ACTION ITEM >>
For these records, count the lines containing the word "pixels" and respond with the number alone.

SUPPLIED INFORMATION >>
⁂

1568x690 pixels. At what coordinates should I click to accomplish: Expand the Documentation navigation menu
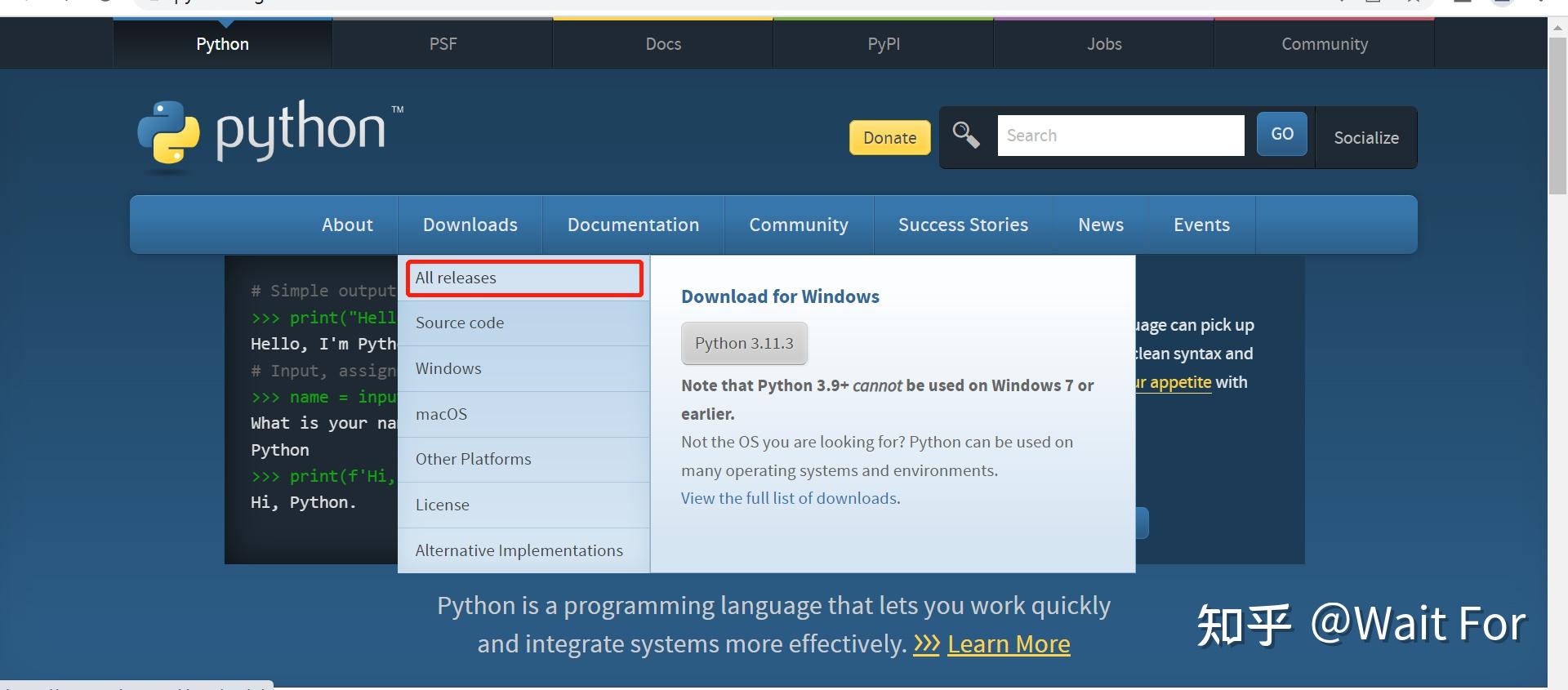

⁂

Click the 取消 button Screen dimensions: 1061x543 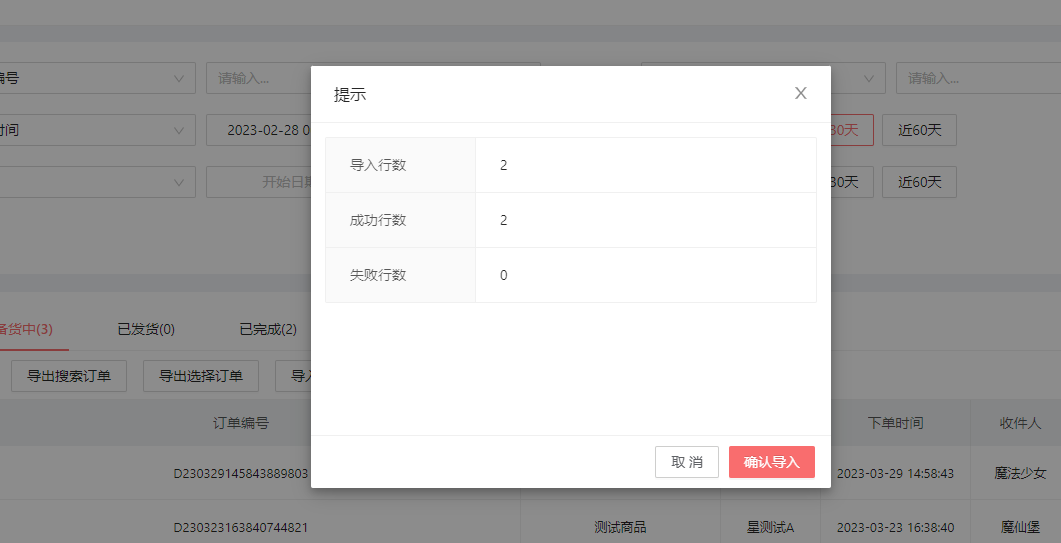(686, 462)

⁂

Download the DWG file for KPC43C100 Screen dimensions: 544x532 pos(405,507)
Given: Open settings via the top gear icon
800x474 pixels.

⁂

OUTPUT OF THE EXERCISE >>
2